Segment Start: Records

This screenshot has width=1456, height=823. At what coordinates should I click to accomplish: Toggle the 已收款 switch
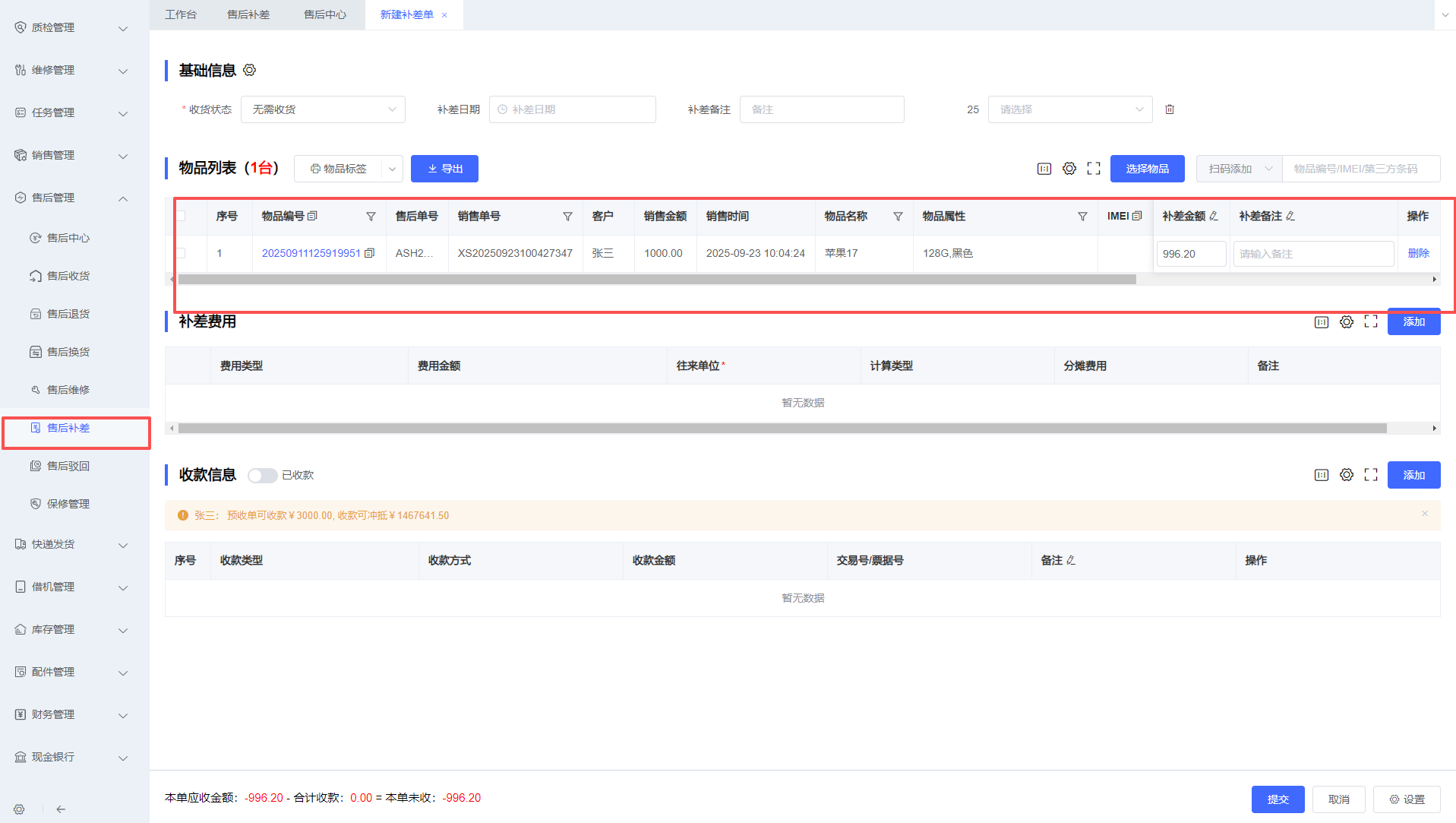point(262,475)
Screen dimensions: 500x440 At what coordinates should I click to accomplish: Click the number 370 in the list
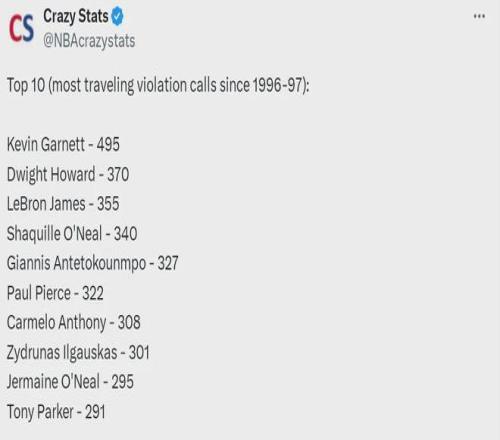(x=118, y=174)
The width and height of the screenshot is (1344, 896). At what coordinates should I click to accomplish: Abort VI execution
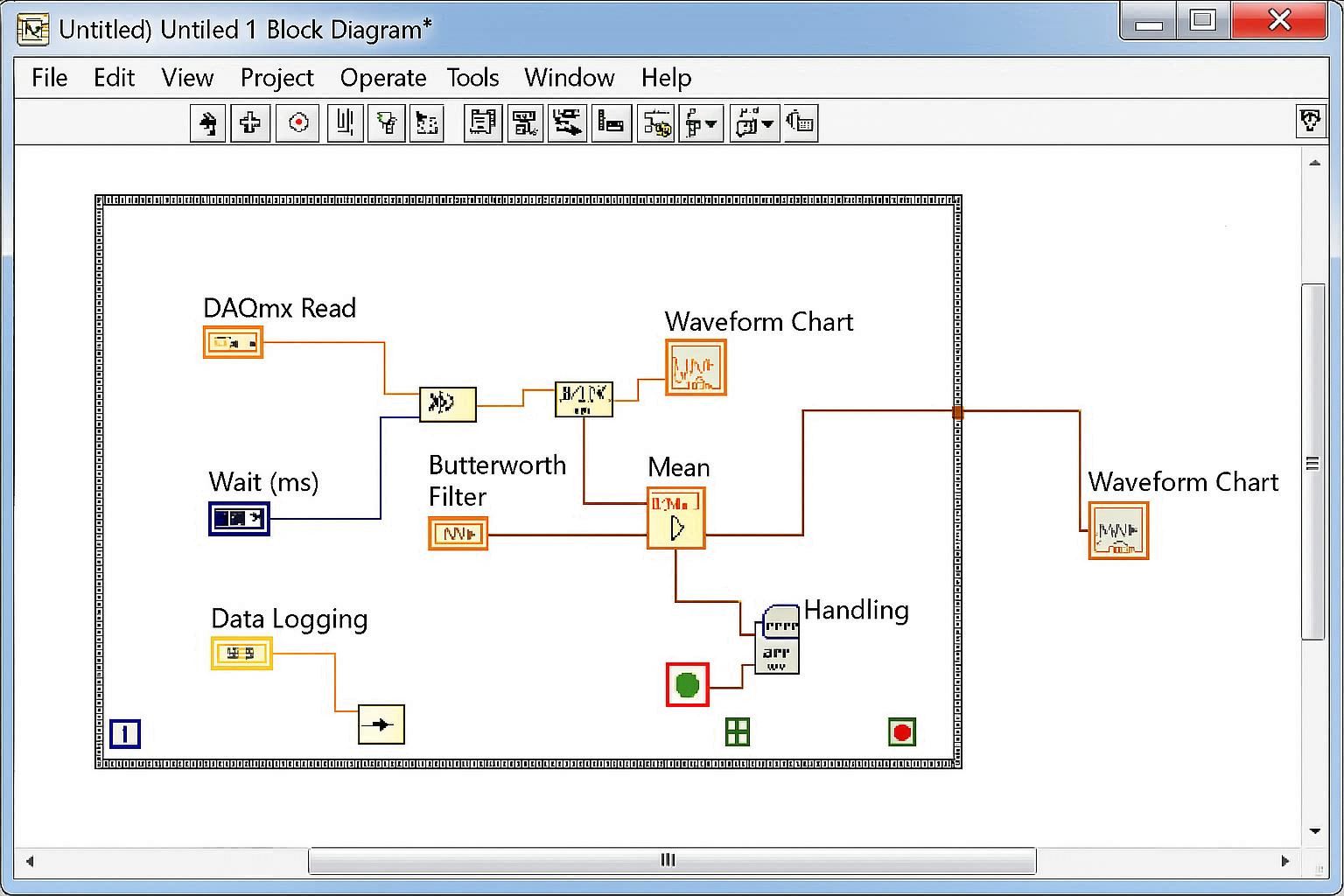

Segment End: Records

[Directions]
Return every record exactly. Pictures stay out.

[Task output]
This screenshot has width=1456, height=823. At what coordinates should I click to accomplish: Toggle the 已收款 switch
point(262,475)
Screen dimensions: 500x440 At what coordinates should I click to accomplish: Click the number 370 in the list
(x=118, y=174)
The width and height of the screenshot is (1344, 896). At what coordinates should I click to accomplish: Abort VI execution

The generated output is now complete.